_PROVIDED DATA:_
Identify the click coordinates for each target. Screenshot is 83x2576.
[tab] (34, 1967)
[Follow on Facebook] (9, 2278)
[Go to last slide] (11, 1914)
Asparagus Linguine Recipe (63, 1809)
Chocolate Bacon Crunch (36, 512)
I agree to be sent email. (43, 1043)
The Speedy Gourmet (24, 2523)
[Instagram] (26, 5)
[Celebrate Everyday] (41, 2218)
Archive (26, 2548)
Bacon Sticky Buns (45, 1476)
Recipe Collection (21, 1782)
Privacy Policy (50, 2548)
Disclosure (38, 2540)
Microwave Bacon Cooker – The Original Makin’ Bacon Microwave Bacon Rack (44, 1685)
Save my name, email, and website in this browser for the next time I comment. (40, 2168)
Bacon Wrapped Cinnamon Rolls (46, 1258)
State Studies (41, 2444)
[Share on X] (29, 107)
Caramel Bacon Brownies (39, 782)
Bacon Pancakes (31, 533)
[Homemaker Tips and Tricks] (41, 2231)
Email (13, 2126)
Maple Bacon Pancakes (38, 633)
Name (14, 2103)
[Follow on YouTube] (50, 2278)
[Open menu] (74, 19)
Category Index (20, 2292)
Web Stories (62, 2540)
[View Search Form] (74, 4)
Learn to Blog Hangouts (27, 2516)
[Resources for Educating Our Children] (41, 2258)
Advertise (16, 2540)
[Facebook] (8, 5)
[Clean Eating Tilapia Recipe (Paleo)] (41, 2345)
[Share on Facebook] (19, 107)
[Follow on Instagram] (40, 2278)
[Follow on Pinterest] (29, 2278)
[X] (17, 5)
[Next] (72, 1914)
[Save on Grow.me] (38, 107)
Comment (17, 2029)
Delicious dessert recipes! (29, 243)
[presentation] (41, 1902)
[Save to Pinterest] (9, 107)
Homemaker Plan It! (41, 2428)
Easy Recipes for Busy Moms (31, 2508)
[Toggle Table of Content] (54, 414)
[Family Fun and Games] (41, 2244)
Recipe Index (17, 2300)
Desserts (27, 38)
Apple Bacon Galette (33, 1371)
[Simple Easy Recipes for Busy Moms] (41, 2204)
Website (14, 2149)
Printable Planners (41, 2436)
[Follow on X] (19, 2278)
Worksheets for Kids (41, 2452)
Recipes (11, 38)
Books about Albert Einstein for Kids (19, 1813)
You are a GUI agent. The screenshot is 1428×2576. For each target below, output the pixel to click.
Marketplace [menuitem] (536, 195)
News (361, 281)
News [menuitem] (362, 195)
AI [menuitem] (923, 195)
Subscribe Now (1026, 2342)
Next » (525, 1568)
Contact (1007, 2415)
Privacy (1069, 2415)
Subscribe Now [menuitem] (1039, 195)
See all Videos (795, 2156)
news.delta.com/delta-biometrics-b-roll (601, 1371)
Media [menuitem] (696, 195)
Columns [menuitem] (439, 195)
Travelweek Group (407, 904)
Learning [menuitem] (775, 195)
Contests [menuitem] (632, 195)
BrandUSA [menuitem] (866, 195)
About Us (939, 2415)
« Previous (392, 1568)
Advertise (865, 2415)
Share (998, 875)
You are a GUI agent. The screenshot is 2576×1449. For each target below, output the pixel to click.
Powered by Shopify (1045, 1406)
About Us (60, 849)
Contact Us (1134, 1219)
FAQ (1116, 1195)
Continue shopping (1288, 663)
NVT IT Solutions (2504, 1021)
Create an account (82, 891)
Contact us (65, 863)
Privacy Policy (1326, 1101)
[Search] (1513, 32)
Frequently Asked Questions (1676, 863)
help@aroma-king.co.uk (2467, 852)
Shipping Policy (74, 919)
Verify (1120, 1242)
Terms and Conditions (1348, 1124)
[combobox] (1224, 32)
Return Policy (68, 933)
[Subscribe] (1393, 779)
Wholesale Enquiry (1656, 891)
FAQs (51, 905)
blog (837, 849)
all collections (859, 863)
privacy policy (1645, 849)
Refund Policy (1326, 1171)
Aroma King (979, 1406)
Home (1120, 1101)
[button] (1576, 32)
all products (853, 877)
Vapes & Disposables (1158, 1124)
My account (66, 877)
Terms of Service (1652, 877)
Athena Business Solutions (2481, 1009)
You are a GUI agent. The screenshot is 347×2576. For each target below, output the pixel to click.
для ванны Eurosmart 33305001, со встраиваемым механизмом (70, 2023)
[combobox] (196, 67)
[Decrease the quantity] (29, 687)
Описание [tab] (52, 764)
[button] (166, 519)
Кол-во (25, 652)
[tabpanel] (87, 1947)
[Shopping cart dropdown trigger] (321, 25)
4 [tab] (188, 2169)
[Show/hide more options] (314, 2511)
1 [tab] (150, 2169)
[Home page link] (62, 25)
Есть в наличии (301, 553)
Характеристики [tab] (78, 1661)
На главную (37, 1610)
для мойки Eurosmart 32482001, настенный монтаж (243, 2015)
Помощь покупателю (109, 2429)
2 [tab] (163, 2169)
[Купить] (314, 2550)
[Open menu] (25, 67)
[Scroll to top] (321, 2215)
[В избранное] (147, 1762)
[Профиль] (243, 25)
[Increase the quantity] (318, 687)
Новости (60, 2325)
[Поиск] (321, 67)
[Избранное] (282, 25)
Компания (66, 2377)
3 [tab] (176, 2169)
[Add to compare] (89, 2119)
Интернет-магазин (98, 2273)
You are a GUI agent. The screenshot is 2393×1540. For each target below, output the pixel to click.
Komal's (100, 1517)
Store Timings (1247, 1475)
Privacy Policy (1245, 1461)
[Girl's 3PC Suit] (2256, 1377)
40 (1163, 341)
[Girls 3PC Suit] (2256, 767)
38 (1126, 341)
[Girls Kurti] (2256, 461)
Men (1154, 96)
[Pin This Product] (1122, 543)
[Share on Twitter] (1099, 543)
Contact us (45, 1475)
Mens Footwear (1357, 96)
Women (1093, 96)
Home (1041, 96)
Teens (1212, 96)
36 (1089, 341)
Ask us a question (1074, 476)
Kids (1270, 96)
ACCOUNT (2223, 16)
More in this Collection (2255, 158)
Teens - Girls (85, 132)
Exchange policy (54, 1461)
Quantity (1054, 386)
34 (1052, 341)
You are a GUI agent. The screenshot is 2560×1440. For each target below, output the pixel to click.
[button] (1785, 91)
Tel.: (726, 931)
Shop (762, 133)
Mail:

_REQUIRED ACTION:_
When you reach the line containing "[button] (1576, 32)" in the data above, start copying exactly, and stop after the line containing "You are a GUI agent. The screenshot is 347×2576.".

_WORKED SOLUTION:_
[button] (1576, 32)
all products (853, 877)
Vapes & Disposables (1158, 1124)
My account (66, 877)
Terms of Service (1652, 877)
Athena Business Solutions (2481, 1009)
You are a GUI agent. The screenshot is 347×2576. For each target below, output the pixel to click.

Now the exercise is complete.